8.00 AM – PICK YOUR PISTE
You don’t want to miss first lift at 8:30 am, so it’s time to get your lift pass (¥4,800 per day). Access to the mountain is quick and easy with two gondolas (Nagasaka and Hikage) and 18 chairlifts.
With over 50km of slopes, beginners can choose from 16 green ‘easier’ runs, while those in search of something more challenging can check out the 15 orange ‘more difficult’ runs or the 13 ‘most difficult’ black runs.
10.30 AM – IT’S COFFEE TIME
Who knew that some of the best coffee in Japan can be found on the Nozawa slopes? St. Aton, named for Nozawa’s sister mountain in Austria, serves up steaming Allpress coffee at the base of the Hikage Gondola, to provide your mid-morning energy boost.
1.00 PM – REFUEL WITH KATSU CURRY
Improve your PB from the top to the bottom of Mount Kenashi? Survive the Schneider moguls? What better way to celebrate and refuel then with a steaming hot katsu curry of breaded chicken or pork. A great spot to check out is Panorama Buna House where you can watch skiers ride by while enjoying your meal.
4.00 PM – APRÉS SKI
It’s time to regroup with your buddies to share your shred stories, over a well deserved Kirin, at one of the mountains bars. The Schneider Hotel offers a great spot to watch the sun go down – just make sure you don’t miss the travelator which closes around 5:00 pm or else you’ll be trooping down in the snow!
5.00 PM – THE CALL OF THE ONSEN
As music pours into the streets every evening at 5:00 pm, you could be forgiven for thinking you’ve been transported to the mountains of Austria.

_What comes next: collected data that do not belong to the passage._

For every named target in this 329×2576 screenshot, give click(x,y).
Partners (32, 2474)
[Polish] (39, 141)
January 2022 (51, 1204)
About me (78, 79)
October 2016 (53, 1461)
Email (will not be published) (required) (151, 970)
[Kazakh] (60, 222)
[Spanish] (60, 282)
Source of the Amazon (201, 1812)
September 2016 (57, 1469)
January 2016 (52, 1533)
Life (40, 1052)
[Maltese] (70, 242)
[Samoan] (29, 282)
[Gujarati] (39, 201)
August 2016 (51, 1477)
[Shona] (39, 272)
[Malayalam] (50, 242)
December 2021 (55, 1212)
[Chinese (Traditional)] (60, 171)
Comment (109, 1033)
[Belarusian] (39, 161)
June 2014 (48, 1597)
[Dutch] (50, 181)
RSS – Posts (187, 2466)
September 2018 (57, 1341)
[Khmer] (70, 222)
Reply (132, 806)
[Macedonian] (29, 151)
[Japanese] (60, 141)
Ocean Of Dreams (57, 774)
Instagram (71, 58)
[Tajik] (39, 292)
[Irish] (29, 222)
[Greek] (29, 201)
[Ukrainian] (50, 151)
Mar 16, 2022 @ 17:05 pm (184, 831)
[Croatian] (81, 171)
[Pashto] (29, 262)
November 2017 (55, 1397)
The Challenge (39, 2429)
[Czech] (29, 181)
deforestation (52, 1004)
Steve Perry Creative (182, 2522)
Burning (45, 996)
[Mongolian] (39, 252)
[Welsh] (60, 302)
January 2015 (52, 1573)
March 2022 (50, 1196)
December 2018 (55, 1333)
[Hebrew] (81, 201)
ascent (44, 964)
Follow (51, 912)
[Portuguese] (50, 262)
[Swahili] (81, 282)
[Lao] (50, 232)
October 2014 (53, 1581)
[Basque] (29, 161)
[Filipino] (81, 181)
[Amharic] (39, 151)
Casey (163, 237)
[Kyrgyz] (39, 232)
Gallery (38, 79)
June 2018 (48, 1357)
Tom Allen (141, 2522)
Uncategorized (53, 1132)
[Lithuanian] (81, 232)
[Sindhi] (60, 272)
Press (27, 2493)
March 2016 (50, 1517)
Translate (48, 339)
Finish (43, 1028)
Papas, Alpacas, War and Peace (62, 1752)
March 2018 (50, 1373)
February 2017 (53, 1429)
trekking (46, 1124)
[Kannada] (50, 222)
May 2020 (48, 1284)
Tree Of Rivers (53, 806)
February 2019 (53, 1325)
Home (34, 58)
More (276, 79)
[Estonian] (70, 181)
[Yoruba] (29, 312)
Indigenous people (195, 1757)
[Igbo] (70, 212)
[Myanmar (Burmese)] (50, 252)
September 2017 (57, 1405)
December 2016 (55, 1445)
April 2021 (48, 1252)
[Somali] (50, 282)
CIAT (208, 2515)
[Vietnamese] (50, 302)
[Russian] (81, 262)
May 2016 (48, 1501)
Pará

This daily music actually signals the end of the workday and the perfect time for an onsen! A must-try is Oyu Onsen, the biggest bathhouse in the village. Don’t miss our guide on Onsen Etiquette.
7.00 PM – DINNER TIME
After a day ripping it up on the slopes you’ll be ready to indulge in some local specialties. Nozawa has something for everyone, try gyoza, ramen and sake in a box at Izakaya Sakai, amazing burgers and steaks at The Corner Steakhouse, and udon and soba noodles made from local spring water at Soba-dokoro Daemon.
Don’t let a closed door put you off trying small local establishments, a lit lantern outside the restaurant indicates it’s open.
9.30 PM – SAKE SESSIONS
Unlike many Japanese ski resorts (Niseko excluded), Nozawa has some nightlife. If you’re still standing after a full day on the slopes and a hearty meal, partake in a favourite national pastime with some karaoke at Heaven…Whitney anyone?!
11.00 PM – HIT THE HAY
It’s time to head home to rest your weary bones…ready to repeat it all again tomorrow!
What would you do with 24 hours in Japan?